Literature DB >> 20007938

Association of the TNF-{alpha}-C-857T polymorphism with resistance to the cholesterol-lowering effect of HMG-CoA reductase inhibitors in type 2 diabetic subjects.

Toru Takahashi1, Kazuma Takahashi, Mitsuhiro Yamashina, Chihaya Maesawa, Takashi Kajiwara, Haruhito Taneichi, Noriko Takebe, Yoshihito Kaneko, Tomoyuki Masuda, Jo Satoh.   

Abstract

OBJECTIVE An association of the C-857T polymorphism of the tumor necrosis factor-alpha (TNF-alpha) gene promoter region with LDL cholesterol levels has been reported. This study was designed to evaluate the relationship between the TNF-alpha-C-857T polymorphism and LDL cholesterol levels according to statin treatment in subjects with type 2 diabetes. RESEARCH DESIGN AND METHODS DNA was obtained from 322 Japanese subjects (160 male and 162 female) with type 2 diabetes, and TNF-alpha-C-857T polymorphisms were determined by direct sequencing. Serum LDL cholesterol was measured by a direct method. RESULTS Although serum LDL cholesterol levels were significantly higher in the T carriers (C/T + T/T) than in the non-T carriers (C/C) (3.14 +/- 0.86 vs. 2.89 +/- 0.75 mmol/l, P < 0.05), there was no difference in LDL cholesterol levels between the non-T carriers and the T carriers in statin-untreated subjects (2.87 +/- 0.73 vs. 2.89 +/- 0.76 mmol/l, NS), whereas in statin-treated subjects, LDL cholesterol levels were significantly higher in the T carriers than in the non-T carriers (3.43 +/- 0.89 vs. 2.90 +/- 0.78 mmol/l, P = 0.0007).
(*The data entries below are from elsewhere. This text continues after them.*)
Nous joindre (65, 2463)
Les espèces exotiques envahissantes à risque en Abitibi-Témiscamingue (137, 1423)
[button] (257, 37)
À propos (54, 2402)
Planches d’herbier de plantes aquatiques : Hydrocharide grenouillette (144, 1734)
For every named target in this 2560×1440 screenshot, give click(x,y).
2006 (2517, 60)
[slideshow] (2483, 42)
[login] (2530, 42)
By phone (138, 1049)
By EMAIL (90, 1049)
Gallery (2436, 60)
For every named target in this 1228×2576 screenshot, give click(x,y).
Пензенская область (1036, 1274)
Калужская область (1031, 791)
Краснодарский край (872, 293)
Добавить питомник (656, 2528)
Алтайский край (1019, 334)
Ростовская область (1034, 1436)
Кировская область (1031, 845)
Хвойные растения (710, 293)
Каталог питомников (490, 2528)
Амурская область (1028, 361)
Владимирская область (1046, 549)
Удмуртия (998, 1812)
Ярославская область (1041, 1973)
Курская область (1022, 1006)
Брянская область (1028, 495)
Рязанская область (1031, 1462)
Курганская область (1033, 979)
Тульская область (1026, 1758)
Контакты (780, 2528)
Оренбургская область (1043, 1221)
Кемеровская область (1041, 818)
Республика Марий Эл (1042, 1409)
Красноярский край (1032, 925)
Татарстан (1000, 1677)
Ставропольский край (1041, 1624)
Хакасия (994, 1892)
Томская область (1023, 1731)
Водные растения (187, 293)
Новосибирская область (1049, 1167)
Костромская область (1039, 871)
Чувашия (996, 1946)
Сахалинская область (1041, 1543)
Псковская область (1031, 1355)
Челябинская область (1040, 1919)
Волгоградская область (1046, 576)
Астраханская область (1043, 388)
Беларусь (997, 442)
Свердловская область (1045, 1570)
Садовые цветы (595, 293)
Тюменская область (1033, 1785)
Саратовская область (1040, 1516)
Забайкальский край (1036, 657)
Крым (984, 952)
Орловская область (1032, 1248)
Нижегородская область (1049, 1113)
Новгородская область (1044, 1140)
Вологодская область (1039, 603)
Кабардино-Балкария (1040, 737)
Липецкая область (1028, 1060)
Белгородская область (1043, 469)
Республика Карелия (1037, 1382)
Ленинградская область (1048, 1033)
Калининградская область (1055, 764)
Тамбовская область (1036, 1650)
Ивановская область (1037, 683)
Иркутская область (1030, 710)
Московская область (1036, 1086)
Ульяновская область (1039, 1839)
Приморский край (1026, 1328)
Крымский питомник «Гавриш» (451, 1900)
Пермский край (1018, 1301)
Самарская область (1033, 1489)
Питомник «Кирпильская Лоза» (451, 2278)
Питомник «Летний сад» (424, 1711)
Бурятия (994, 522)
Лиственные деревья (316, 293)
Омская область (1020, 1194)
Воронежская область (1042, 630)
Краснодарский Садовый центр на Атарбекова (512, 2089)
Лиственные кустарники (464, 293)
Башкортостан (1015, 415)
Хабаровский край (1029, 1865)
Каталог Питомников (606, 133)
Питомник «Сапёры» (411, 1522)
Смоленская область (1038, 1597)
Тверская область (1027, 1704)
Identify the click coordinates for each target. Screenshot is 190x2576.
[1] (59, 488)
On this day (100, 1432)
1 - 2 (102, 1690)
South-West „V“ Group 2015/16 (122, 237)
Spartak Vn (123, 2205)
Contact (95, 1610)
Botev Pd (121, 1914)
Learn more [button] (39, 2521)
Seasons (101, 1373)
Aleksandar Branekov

There were no differences in HDL cholesterol and triglyceride levels between the non-T carriers and the T carriers in both statin-treated and -untreated subjects. The percent decrease in LDL cholesterol levels after administration of statins was significantly smaller in the T carriers compared with the non-T carriers (27.6 vs. 36.4%, P = 0.031). CONCLUSIONS The mutant allele of the C-857T promoter polymorphism of the TNF-alpha gene may predispose to resistance to the LDL cholesterol-lowering effect of statins and could be one of the markers used to predict the efficacy of statins.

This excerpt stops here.